To do:
A – Please rewrite the paragraph beginning "The Alliance Of Motion Picture" in the Dune article more briefly, keeping its main facts.
B – Reproduce the Dune article from "Warner Bros. Discovery" up to and including "Photo: Warner Bros.".

*** Text under study ***

Dune: Part 2 delayed into 2024 as studios really start to panic

Warner Bros. Discovery would apparently rather bump Dune 2 into next year than give the striking unions what they want

Dune: Part 2 delayed into 2024 as studios really start to panic
Dune: Part Two Photo: Warner Bros.

The Alliance Of Motion Picture And Television Producers hasn’t had an especially great week (we’ll give you a moment to tune your tiny violins or to comically dab the fake tears from your eyes). Just yesterday we reported that the long-awaited return to the bargaining table with the Writers Guild Of America was apparently just a scheme to try and force the members into turning on their union—to make it seem like the negotiating committee was simply being obstinate in the face of a supposedly good offer from the studios. The WGA even said that, instead of a negotiation, the AMPTP returned to bargain with “a lecture about how good their single and only counteroffer was.”

*** End of Text under study ***
*** Given material ***

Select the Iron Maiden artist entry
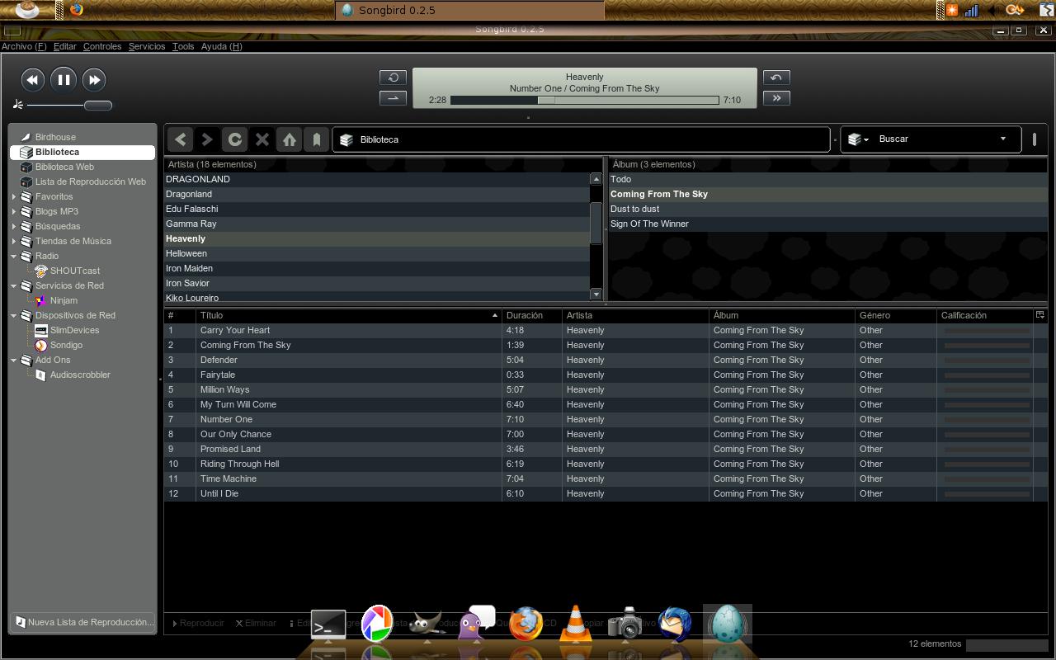Screen dimensions: 1056x660 coord(189,268)
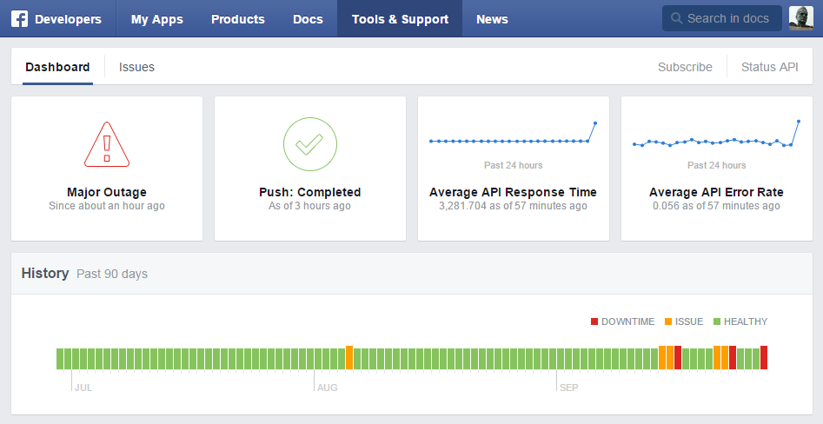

*** End of Given material ***

Solutions to the exercise:
A – The Alliance Of Motion Picture And Television Producers had a bad week. Its return to bargaining with the Writers Guild Of America was reportedly a scheme to turn members against their union by making the negotiating committee seem obstinate in the face of a supposedly good offer from the studios. The WGA said that instead of negotiating, the AMPTP returned with "a lecture about how good their single and only counteroffer was."

B –
Warner Bros. Discovery would apparently rather bump Dune 2 into next year than give the striking unions what they want

Dune: Part 2 delayed into 2024 as studios really start to panic
Dune: Part Two Photo: Warner Bros.